Sarıyer’de iki önemli bağ vardı. Bunlardan biri Hidayetinbağı diğeri de Ali Paşanın bağı idi. Ali Paşa'nın muhteşem köşkü bağın Fıstıklı Bağlar Sokak tarafında idi. Bu bina yıkılıp gitti, kalıntılarını görmek mümkün. Bağ parsellenerek satıldı ve Zümrütevlere dahil olan büyük bir yerleşim bölgesi meydana geldi.
Hidayetinbağı hem mesire ve hem de ziraat ve bahçecilik yapılan çok büyük bir alandı. Burası da imara açıldı.
Sarıyer’de park sayısı son birkaç yıldan beri artış gösterdi. Hidayetinbağı Parkı, Mehmet Akif Ersoy Parkı (Kumsal'da deniz kenarında), Liman Parkı(Atatürk heykelinin arkasında), Taşiskele Parkı (sarıyer Ali Kethüda Camii arkasında, Taşiskelesi yanında) ve Koru parkı (Koru Mahallesinde eski Rum Mezarlığının yerinde) isimlerini taşıyan beş park var.
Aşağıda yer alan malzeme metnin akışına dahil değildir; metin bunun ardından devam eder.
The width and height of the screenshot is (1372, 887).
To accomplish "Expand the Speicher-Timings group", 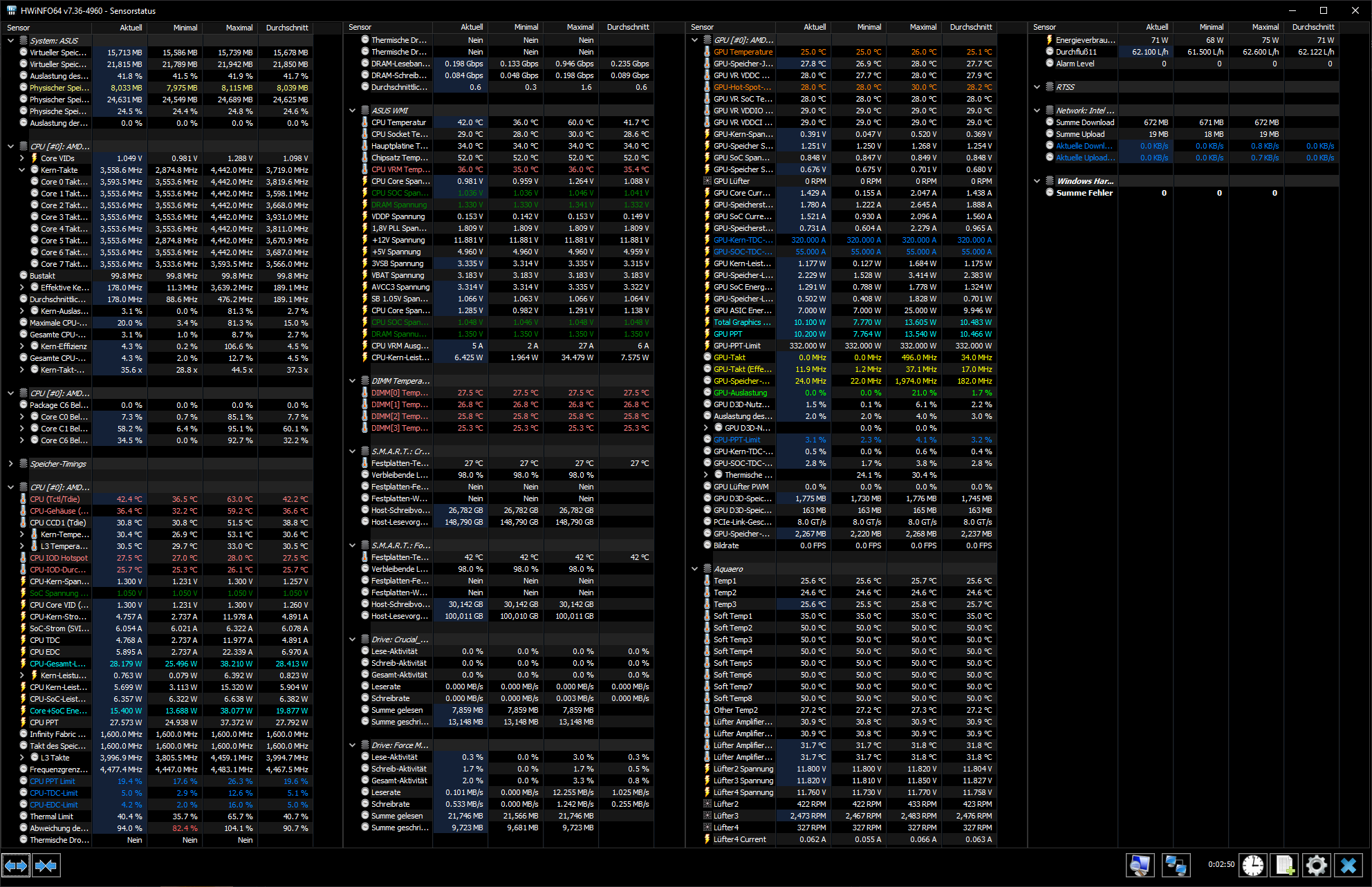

Sarıyer Lisesi, Vehbi Koç Vakfı Lisesi olarak isim değiştirdikten sonra 1993/1994 ders yılında Kültür Merkezi yanındaki eski Pertevniyal İlkokulunda 1994'de öğretim ve eğitime başladı. 17 Ağustos Depreminde bina hasar görünce yıktırıldı ve hayırsever Hüseyin Kalkavan tarafından yeniden yaptırılan binada eğitime devam edilmektedir. Okulun ismi de Hüseyin Kalkavan Lisesi olarak değiştirildi.
Uzun yıllar Sarıyer Ortaokulu olarak kullanılan Kaptan (Kaptanyan) Bey Yalısı Öğretmenevi olarak tanzim ve restore edildi.